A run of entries
— Start —

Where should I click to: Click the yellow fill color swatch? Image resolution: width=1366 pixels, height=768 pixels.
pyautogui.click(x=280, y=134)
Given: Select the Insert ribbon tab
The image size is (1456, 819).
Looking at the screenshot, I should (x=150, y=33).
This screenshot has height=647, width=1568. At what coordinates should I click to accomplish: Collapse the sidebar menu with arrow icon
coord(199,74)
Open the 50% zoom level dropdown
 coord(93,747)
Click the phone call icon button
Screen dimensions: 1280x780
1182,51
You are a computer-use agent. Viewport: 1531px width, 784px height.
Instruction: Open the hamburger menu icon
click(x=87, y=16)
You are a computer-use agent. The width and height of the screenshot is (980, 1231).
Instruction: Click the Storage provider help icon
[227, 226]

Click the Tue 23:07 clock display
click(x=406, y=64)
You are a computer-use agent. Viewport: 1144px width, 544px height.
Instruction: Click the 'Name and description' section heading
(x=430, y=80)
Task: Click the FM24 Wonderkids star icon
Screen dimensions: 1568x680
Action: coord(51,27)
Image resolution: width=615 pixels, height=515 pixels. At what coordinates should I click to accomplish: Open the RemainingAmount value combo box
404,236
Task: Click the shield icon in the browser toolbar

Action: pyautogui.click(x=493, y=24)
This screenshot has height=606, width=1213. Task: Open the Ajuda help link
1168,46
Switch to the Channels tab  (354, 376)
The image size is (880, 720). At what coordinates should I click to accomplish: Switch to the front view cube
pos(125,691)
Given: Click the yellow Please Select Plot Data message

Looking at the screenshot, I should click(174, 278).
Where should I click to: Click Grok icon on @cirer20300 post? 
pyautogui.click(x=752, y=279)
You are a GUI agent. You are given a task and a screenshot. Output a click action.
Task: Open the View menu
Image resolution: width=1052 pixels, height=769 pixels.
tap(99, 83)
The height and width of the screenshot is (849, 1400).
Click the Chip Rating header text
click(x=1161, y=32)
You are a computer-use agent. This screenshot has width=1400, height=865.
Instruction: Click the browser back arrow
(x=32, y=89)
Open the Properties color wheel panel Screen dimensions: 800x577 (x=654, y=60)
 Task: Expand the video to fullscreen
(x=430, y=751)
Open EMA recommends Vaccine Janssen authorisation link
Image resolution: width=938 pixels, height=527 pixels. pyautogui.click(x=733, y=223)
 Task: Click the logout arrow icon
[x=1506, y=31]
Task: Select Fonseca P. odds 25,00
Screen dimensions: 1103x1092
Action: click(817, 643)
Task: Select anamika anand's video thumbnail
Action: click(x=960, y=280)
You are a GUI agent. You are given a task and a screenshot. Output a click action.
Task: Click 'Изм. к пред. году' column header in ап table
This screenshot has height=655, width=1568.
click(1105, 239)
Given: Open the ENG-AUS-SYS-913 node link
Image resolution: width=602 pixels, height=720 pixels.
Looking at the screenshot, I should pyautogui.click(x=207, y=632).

— End —

• _WORK TO COMPLETE_
Return every one of the entries above line for line, without changing anything.

• _SOLUTION TO THIS TASK_
Where should I click to: Click the yellow fill color swatch? Image resolution: width=1366 pixels, height=768 pixels.
pyautogui.click(x=280, y=134)
Given: Select the Insert ribbon tab
The image size is (1456, 819).
Looking at the screenshot, I should (x=150, y=33).
This screenshot has height=647, width=1568. At what coordinates should I click to accomplish: Collapse the sidebar menu with arrow icon
coord(199,74)
Open the 50% zoom level dropdown
 coord(93,747)
Click the phone call icon button
Screen dimensions: 1280x780
1182,51
You are a computer-use agent. Viewport: 1531px width, 784px height.
Instruction: Open the hamburger menu icon
click(x=87, y=16)
You are a computer-use agent. The width and height of the screenshot is (980, 1231).
Instruction: Click the Storage provider help icon
[227, 226]

Click the Tue 23:07 clock display
click(x=406, y=64)
You are a computer-use agent. Viewport: 1144px width, 544px height.
Instruction: Click the 'Name and description' section heading
(x=430, y=80)
Task: Click the FM24 Wonderkids star icon
Screen dimensions: 1568x680
Action: coord(51,27)
Image resolution: width=615 pixels, height=515 pixels. At what coordinates should I click to accomplish: Open the RemainingAmount value combo box
404,236
Task: Click the shield icon in the browser toolbar

Action: pyautogui.click(x=493, y=24)
This screenshot has height=606, width=1213. Task: Open the Ajuda help link
1168,46
Switch to the Channels tab  (354, 376)
The image size is (880, 720). At what coordinates should I click to accomplish: Switch to the front view cube
pos(125,691)
Given: Click the yellow Please Select Plot Data message

Looking at the screenshot, I should click(174, 278).
Where should I click to: Click Grok icon on @cirer20300 post? 
pyautogui.click(x=752, y=279)
You are a GUI agent. You are given a task and a screenshot. Output a click action.
Task: Open the View menu
Image resolution: width=1052 pixels, height=769 pixels.
tap(99, 83)
The height and width of the screenshot is (849, 1400).
Click the Chip Rating header text
click(x=1161, y=32)
You are a computer-use agent. This screenshot has width=1400, height=865.
Instruction: Click the browser back arrow
(x=32, y=89)
Open the Properties color wheel panel Screen dimensions: 800x577 (x=654, y=60)
 Task: Expand the video to fullscreen
(x=430, y=751)
Open EMA recommends Vaccine Janssen authorisation link
Image resolution: width=938 pixels, height=527 pixels. pyautogui.click(x=733, y=223)
 Task: Click the logout arrow icon
[x=1506, y=31]
Task: Select Fonseca P. odds 25,00
Screen dimensions: 1103x1092
Action: click(817, 643)
Task: Select anamika anand's video thumbnail
Action: click(x=960, y=280)
You are a GUI agent. You are given a task and a screenshot. Output a click action.
Task: Click 'Изм. к пред. году' column header in ап table
This screenshot has height=655, width=1568.
click(1105, 239)
Given: Open the ENG-AUS-SYS-913 node link
Image resolution: width=602 pixels, height=720 pixels.
Looking at the screenshot, I should pyautogui.click(x=207, y=632).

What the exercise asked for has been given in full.